FIG. 5 is a diagram for explaining a state of a change over time regarding a rotation amount of a photosensitive drum that forms a latent image carrier and a means for correcting this.

[Explanation of symbols]

 10 Copier as one of image forming apparatus 11 Photoreceptor drum forming latent image carrier 12 Charging roller forming contact type charging device 12B Cleaning member 15 Transfer device 15A Transfer belt 15D Cleaning blade 16 Cleaning device 16A Cleaning blade 16C Opening 16D Opening lower edge α Rotation amount of the photoconductor drum in the reverse direction θ Opening width along the rotation direction of the photoconductor drum D External diameter of the photoconductor drum

Claims (7)

[Claims] 1. A latent image carrier having a photoconductive layer on its surface and capable of rotating in the normal and reverse directions, and a contact charging device for contacting the latent image carrier to uniformly charge the photoconductive layer. A cleaning in which a blade in contact with the surface of the latent image carrier is arranged to clean the latent image carrier after transferring an image obtained by subjecting the electrostatic latent image formed on the latent image carrier to a visible image.
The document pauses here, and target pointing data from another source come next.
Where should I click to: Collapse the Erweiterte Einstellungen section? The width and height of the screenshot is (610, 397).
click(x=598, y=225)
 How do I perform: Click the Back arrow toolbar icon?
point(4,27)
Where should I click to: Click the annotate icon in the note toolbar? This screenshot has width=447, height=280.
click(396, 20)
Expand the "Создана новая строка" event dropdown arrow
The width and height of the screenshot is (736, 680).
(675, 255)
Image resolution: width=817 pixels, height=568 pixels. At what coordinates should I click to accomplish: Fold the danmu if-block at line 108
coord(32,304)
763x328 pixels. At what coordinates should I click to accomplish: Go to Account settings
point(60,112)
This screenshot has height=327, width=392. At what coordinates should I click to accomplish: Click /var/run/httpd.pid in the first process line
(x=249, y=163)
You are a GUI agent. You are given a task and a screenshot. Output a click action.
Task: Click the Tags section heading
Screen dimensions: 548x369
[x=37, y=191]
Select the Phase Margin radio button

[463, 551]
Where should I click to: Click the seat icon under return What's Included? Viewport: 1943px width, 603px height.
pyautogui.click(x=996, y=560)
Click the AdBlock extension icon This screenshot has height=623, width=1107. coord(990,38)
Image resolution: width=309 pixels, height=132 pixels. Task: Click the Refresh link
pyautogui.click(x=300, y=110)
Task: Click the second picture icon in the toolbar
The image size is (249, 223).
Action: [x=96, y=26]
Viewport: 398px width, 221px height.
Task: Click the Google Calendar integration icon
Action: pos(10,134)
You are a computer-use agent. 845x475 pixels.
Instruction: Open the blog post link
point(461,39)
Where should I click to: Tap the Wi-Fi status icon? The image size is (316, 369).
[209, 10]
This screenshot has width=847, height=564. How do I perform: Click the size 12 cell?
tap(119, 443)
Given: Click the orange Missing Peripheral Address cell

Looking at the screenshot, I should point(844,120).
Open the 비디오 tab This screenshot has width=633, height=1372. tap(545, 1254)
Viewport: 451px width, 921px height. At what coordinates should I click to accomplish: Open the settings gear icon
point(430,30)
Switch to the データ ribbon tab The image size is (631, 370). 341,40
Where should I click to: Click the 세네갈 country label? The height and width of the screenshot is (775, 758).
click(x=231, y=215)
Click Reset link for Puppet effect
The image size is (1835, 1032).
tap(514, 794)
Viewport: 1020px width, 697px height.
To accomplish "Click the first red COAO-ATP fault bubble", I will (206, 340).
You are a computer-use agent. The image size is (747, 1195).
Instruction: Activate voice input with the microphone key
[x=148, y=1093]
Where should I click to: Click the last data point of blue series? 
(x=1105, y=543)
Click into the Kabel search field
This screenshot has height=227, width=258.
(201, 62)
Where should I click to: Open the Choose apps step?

In the image forming apparatus including the device, the latent image carrier is moved in the forward direction at the time of image formation and is moved in the reverse direction at the end of image formation, and the angle (α) corresponding to the rotation amount in the reverse direction is set. ) Is 360 ° / πD ≦ α <θ where D: outer diameter (mm) of latent image carrier θ: the tip of the cleaning blade in the moving direction of the latent image carrier is located at the upper edge and Faces the surface of the latent image carrier facing each other or for visible image processing of the latent image. The developing device has a lower edge which is adjacent to the developer by a gap not larger than the size of the developer and is set to an angle (deg.) Around the center of the latent image carrier corresponding to the width of the opening formed in the cleaning device. An image forming apparatus characterized in that 2. The image forming apparatus according to claim 1, wherein an opening formed in the cleaning device is below the opening.
A cleaning blade that constitutes a conveyance path of the transfer paper on which the visible image carried on the latent image carrier is transferred, and is in contact with a cleaning blade that removes impurities such as excess developer and paper dust attached to itself The image forming apparatus is characterized in that a part of the extending portion of the transfer belt is located. 3. The image forming apparatus according to claim 2, wherein the transfer belt is formed so that the length in the width direction corresponding to the direction perpendicular to the moving direction is larger than that of the cleaning blade. Image forming apparatus. 4. The image forming apparatus according to claim 1, wherein the latent image carrier has a variable reverse rotation amount. 5. A latent image carrier having a photoconductive layer on its surface and movable in forward and reverse directions, and a contact charging device for contacting the latent image carrier to uniformly charge the photoconductive layer. A blade contacting the surface of the latent image carrier for cleaning the latent image carrier after transferring an image obtained by subjecting the electrostatic latent image formed on the latent image carrier to a visible image. In the image forming apparatus, the contact charging device is provided so as to be able to come into contact with and separate from the latent image carrier. 6. The image forming apparatus according to claim 5, wherein the contact charging device is separated from the latent image carrier at the end of the image forming process using the latent image carrier. . 7. The image forming apparatus according to claim 5 or 6, wherein a cleaning member that abuts on the surface of the contact charging device is arranged at a position where the contact charging device is separated from the latent image carrier. An image forming apparatus characterized by the above.